◆ Written instruction
Swap "badge" for "marker" in the material starting at the line containing "will [102, 45]." and ending at the line containing "Open the more". Return only those lines, with everything else unchanged.

◆ Records supplied
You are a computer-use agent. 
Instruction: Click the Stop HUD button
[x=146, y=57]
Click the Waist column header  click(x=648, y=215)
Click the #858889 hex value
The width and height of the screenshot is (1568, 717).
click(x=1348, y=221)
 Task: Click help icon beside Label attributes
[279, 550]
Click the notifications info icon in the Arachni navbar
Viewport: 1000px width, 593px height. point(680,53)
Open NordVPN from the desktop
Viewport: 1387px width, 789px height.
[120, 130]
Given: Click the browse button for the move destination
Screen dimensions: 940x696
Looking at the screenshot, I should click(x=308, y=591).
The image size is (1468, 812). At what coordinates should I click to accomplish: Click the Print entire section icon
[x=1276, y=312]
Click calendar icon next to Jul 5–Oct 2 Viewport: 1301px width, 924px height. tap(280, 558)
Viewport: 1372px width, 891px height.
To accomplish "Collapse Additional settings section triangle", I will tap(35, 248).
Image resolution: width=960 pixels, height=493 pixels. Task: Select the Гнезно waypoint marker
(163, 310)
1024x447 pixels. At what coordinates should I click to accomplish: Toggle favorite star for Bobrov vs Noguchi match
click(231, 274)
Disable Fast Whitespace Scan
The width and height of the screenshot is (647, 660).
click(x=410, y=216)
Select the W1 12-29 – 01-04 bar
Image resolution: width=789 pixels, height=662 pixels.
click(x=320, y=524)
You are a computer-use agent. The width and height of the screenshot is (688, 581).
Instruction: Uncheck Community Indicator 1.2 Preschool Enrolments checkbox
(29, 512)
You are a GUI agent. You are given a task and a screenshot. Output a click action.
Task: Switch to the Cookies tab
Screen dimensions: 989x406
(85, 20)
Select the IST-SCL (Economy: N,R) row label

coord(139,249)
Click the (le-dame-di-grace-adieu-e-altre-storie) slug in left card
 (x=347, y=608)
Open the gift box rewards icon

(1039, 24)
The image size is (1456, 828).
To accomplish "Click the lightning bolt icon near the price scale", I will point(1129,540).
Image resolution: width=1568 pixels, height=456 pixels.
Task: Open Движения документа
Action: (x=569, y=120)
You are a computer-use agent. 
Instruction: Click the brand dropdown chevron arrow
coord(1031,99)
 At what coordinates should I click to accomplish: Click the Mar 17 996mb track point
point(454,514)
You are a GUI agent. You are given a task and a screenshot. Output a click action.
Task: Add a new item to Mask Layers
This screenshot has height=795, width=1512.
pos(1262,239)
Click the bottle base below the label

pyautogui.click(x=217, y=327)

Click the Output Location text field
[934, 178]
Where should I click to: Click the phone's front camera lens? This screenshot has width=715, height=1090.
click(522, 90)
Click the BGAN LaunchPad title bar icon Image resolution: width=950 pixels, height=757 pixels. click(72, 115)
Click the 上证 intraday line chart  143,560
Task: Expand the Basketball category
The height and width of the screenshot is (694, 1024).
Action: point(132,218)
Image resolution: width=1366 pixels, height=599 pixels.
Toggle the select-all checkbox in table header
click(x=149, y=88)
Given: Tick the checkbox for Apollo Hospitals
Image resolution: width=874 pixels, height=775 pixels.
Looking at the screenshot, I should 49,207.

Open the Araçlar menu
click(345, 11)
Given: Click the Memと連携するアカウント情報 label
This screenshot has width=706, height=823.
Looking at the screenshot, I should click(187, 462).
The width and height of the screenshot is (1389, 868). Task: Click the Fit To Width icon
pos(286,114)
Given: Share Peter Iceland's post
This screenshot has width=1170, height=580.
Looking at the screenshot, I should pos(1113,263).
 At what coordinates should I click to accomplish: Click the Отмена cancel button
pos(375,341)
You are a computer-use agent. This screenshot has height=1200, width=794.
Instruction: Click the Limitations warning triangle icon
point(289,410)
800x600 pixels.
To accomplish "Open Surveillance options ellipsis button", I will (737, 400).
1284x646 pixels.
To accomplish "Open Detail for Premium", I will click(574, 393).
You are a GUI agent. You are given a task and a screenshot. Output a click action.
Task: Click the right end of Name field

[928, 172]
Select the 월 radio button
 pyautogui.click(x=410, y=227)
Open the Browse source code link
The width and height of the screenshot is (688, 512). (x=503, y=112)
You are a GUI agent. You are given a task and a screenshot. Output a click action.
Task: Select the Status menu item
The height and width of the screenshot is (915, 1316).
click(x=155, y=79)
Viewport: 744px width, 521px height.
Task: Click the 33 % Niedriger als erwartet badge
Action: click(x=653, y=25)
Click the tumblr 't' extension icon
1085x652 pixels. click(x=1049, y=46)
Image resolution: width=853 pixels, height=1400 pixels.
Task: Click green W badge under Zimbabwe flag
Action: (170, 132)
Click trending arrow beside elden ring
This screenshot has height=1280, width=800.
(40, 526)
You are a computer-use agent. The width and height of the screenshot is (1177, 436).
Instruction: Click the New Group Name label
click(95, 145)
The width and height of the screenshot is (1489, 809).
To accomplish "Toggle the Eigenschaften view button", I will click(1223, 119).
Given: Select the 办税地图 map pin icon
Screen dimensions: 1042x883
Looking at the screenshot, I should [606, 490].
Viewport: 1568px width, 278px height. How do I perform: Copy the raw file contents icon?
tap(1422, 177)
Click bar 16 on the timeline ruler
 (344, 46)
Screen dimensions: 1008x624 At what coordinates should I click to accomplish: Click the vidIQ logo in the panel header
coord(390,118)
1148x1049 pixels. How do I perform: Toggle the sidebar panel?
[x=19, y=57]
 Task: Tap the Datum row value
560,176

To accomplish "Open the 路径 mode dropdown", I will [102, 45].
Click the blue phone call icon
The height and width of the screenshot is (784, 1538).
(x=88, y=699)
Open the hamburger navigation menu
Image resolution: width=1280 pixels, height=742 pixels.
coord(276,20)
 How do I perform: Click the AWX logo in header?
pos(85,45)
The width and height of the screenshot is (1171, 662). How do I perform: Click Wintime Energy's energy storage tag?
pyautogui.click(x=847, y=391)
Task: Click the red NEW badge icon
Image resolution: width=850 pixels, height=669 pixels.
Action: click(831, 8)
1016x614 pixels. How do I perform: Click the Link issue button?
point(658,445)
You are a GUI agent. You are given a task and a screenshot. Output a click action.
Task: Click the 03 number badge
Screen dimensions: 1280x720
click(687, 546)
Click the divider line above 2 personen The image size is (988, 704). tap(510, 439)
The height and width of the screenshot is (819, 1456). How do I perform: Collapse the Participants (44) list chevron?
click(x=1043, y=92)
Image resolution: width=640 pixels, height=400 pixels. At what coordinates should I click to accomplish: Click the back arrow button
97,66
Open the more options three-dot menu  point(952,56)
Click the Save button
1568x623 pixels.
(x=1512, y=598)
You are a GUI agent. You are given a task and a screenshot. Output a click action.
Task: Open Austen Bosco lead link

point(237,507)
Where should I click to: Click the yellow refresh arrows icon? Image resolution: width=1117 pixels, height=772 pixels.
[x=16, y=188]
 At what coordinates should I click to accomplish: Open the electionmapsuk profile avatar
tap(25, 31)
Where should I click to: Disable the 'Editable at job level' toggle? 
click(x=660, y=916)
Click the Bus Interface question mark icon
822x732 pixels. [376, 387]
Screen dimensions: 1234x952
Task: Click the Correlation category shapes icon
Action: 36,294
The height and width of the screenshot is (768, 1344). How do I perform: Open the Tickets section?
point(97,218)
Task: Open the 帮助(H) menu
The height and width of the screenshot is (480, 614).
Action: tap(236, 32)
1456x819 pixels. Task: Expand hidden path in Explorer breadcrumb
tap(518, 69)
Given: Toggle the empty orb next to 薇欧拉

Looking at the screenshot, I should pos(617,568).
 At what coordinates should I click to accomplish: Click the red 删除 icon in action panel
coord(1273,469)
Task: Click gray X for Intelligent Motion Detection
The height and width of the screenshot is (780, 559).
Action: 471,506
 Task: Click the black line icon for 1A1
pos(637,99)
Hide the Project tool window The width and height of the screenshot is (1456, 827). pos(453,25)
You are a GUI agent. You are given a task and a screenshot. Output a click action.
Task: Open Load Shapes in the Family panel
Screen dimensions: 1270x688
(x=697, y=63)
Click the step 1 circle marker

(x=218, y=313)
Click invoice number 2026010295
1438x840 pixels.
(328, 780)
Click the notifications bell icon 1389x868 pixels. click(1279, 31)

◆ Problem solution
To accomplish "Open the 路径 mode dropdown", I will [102, 45].
Click the blue phone call icon
The height and width of the screenshot is (784, 1538).
(x=88, y=699)
Open the hamburger navigation menu
Image resolution: width=1280 pixels, height=742 pixels.
coord(276,20)
 How do I perform: Click the AWX logo in header?
pos(85,45)
The width and height of the screenshot is (1171, 662). How do I perform: Click Wintime Energy's energy storage tag?
pyautogui.click(x=847, y=391)
Task: Click the red NEW marker icon
Image resolution: width=850 pixels, height=669 pixels.
Action: click(831, 8)
1016x614 pixels. How do I perform: Click the Link issue button?
point(658,445)
You are a GUI agent. You are given a task and a screenshot. Output a click action.
Task: Click the 03 number marker
Screen dimensions: 1280x720
click(687, 546)
Click the divider line above 2 personen The image size is (988, 704). tap(510, 439)
The height and width of the screenshot is (819, 1456). How do I perform: Collapse the Participants (44) list chevron?
click(x=1043, y=92)
Image resolution: width=640 pixels, height=400 pixels. At what coordinates should I click to accomplish: Click the back arrow button
97,66
Open the more options three-dot menu  point(952,56)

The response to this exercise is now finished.